Tennis is a complex sport. If I were to simplify how to teach a beginner how to hit the ball from the baseline, this is where I would start:
First, practice watching the ball from the opponent's point of contact all the way past your own point of contact. Determine whether it is a forehand or backhand, and turn your shoulders before starting to move your feet to the ball. Make sure to recover and move back towards the open part of the court. Repeat this same idea until someone misses a shot or hits a winner.

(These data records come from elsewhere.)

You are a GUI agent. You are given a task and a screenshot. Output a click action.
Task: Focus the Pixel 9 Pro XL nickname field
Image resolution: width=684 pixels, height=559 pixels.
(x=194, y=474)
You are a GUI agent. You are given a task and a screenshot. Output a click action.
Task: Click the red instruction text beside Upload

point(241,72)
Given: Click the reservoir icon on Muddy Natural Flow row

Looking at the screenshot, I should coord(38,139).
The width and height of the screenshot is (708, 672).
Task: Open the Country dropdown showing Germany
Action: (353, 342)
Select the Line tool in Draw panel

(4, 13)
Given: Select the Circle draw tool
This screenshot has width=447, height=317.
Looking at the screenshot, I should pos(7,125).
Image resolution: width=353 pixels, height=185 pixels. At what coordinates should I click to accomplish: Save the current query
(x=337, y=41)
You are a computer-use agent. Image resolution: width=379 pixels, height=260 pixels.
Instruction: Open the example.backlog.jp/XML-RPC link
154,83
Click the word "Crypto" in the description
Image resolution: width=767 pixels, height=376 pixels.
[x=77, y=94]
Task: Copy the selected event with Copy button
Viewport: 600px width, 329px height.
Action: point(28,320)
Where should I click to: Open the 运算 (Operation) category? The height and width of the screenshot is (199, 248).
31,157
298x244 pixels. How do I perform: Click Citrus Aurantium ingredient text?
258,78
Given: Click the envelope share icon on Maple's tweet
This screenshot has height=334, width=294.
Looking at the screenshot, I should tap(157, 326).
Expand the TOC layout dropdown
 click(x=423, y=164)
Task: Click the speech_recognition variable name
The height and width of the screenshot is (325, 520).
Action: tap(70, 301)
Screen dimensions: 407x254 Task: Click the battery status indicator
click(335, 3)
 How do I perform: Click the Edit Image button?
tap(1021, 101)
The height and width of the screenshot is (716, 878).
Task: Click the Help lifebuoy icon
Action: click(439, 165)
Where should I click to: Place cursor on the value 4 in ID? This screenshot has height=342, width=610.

Next, I would make sure the player understands that tennis is a game of repetition. Regardless of how the ball is hit to you, the goal should be to try to similarly swing at the ball each time. This is much more difficult than it sounds since almost every ball is hit with a different speed, direction, height and depth—not to mention the different spins a player may hit. Also, there will be many times a player must hit the ball while they are moving, which complicates the idea even more.
In summary, watch the ball, turn once you know it is a forehand or a backhand, take a few steps to get your position comfortably, swing the same way each time, recover and keep repeating this process until the ball is no longer in play. This simplification will be greatly beneficial to beginners as well as players at the highest level.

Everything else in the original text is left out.